Drama untuk Skenario Kehidupan Episode 2 (Sneak Peek)
Take 02
“Aaah …. Udah mager ke sini gue,
eh, dosen malah enggak masuk lagi!” keluh Yuna begitu keluar dari gedung
kampus, “tahu gini gue bangun siang aja sekalian!”
“Jadi mau … balik ke kosan lagi? Entar
siang juga ada kelas lah,” tanggap Michelle.
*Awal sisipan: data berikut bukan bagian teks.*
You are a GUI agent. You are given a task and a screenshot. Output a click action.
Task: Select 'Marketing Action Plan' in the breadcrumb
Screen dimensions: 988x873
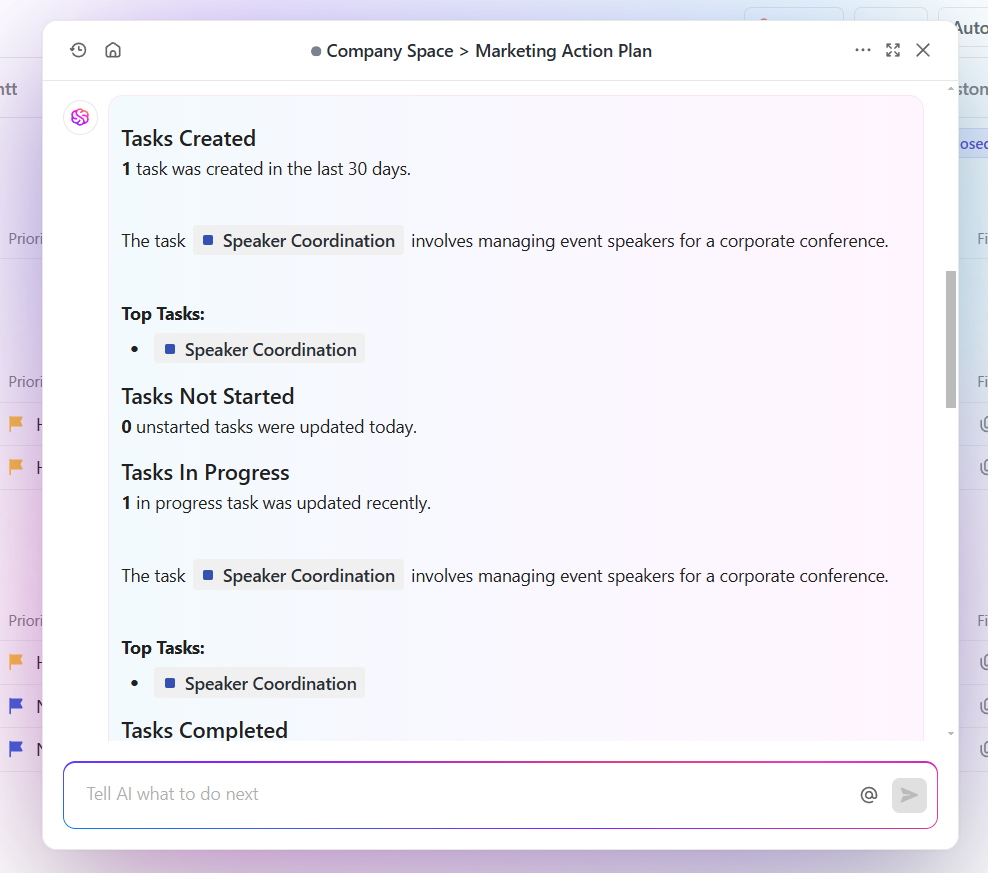point(563,51)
Di balik keramaian halaman depan
gedung kampus, terutama pada pagi yang masih menyingsing, udara dingin tetap
berembus menyegarkan atau membuat menggigil tubuh, seluruh mahasiswa masih
harus mengumpulkan tenaga untuk memulai kelas sesuai jadwal pada pagi hari,
tidak peduli mereka masih mengantuk dan sama sekali belum sarapan.
Langkah Michelle dan Yuna
meninggalkan halaman kampus menuju trotoar jalan memicu perhatian dari seorang
pemuda yang baru saja menaruh ponsel di sakunya. Pemuda itu tercengang begitu
menatap Michelle dari belakang sambil membiarkan embusan angin membantu
kekagetannya.
Awalnya dia ingin mengejar Michelle
untuk memanggilnya. Namun … setelah begitu jauh, ditambah tidak ingin menganggu
perbincangan, pemuda berambut hitam pendek tipis tanpa poni menutupi kening dan
berkaos biru abu-abu itu mengurungkan niatnya.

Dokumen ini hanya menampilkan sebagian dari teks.